Not much in that department, either. Nothing that beats the proprietary software staples, especially for creatives, that I happen to use: no Cubase, Pro Tools, Photoshop, Premiere, etc. Lots of apps ranging from "close but no cigar" to "why even try?".
GTK has been fairly hostile to non-Gnome usage since the GTK 3 era; they keep on breaking backwards compatibility for applications that use it, don't care about whether apps can be used on non-Gnome desktop environments, etc. I don't think it's all that polished either.
You have valgrind and many other tools instead of "Instruments".
The GNOME project itself [1] has a lot of projects which compete with what you linked. Sure, Apple has a few billion dollars to dump into development every year, so you have to adjust for scale.
> GNU/Linux doesn't have desktop stack capable of matching Objective-C, Swift frameworks both in feature set and related GUI tooling.
Qt alone exceeds the feature set, has more GUI tooling, and is multi-platform. That's just Qt, and the same could be said for GTK. I'm not slinging mud at Obj-c and the frameworks Apple maintains, but they are not unique snowflakes without equal.
well the not-fully-working desktop stack for Linux devs seems to work just fine for them. I've certainly never had a problem with it. I've never had a problem with the Apple kit either but it's nothing to write home about. The only thing I've seen Apple do that I did think was really cool is the package signing.

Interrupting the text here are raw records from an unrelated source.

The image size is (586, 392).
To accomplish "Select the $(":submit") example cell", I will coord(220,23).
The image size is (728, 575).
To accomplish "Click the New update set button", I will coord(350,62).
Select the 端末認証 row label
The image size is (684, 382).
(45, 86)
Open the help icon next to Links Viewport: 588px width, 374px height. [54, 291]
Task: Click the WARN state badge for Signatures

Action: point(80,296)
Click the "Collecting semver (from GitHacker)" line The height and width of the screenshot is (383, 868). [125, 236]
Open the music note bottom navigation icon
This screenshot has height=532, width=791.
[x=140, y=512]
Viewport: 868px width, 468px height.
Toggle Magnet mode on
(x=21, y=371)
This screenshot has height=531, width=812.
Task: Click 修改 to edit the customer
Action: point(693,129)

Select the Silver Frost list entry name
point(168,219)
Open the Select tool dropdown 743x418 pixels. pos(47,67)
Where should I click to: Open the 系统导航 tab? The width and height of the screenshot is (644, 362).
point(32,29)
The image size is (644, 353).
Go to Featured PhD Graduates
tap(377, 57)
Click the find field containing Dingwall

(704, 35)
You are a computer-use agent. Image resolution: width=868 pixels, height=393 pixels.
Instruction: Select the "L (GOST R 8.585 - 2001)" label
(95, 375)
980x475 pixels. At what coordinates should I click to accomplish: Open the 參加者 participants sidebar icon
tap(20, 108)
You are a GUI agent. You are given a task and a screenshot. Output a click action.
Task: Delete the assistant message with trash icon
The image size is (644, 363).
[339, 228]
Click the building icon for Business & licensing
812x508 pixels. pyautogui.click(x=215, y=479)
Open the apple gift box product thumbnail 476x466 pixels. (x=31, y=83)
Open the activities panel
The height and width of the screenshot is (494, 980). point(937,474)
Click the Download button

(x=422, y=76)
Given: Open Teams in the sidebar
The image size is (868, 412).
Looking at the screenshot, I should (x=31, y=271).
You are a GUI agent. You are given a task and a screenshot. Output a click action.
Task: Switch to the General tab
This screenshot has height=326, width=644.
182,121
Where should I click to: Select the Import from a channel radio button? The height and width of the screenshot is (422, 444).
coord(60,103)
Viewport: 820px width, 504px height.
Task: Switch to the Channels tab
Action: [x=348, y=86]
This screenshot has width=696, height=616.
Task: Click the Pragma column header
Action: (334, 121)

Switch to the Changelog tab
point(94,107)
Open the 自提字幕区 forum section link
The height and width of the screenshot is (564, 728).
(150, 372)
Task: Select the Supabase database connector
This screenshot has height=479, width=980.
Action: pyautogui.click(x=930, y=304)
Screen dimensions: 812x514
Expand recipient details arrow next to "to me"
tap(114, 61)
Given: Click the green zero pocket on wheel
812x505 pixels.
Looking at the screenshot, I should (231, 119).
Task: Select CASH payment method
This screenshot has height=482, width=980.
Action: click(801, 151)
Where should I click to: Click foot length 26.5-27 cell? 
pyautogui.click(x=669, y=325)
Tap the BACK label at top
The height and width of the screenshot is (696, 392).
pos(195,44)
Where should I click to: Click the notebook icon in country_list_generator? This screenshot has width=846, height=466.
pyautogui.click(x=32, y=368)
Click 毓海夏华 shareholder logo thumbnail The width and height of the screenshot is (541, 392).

Sorry, but this old argument never washed with me. Certainly before Gnome 3 and Unity, the UX was considerably nicer than on my Mac, and in fact those old DEs are still much nicer to use than Yosemite, and the new ones are much worse precisely because they abandoned good design in favour of the Apple kool-aid.
I'm going to leave it there before the mist descends, but basically as far as I'm concerned Apple couldn't design a paper bag without fucking it up.
Where Linux sucked was in the distros' constant "improvement" of core features that weren't broken in order to be first past the post. For example PulseAudio was introduced before it actually worked with most hardware configurations, and nobody cared about the cool new features it came with. Ubuntu deciding to adopt KDE4 before it was ready for general release was another stupid decision. In fact, I'm basically talking about Ubuntu and Gnome.
I have used Gtk+, wxWidgets, Qt, KDeveloper, once upon a time between 1995 and around 2004.
Still use GNU/Linux on my travel netbook and of course, some of our servers run it. Last time I used Qt in anger was 5.3, while trying to do a mobile project that I eventually ported to pure native APIs.
Do you know of any other frameworks, besides those that cover all of these ones?
GNU/Linux doesn't have desktop stack capable of matching Objective-C, Swift frameworks both in feature set and related GUI tooling.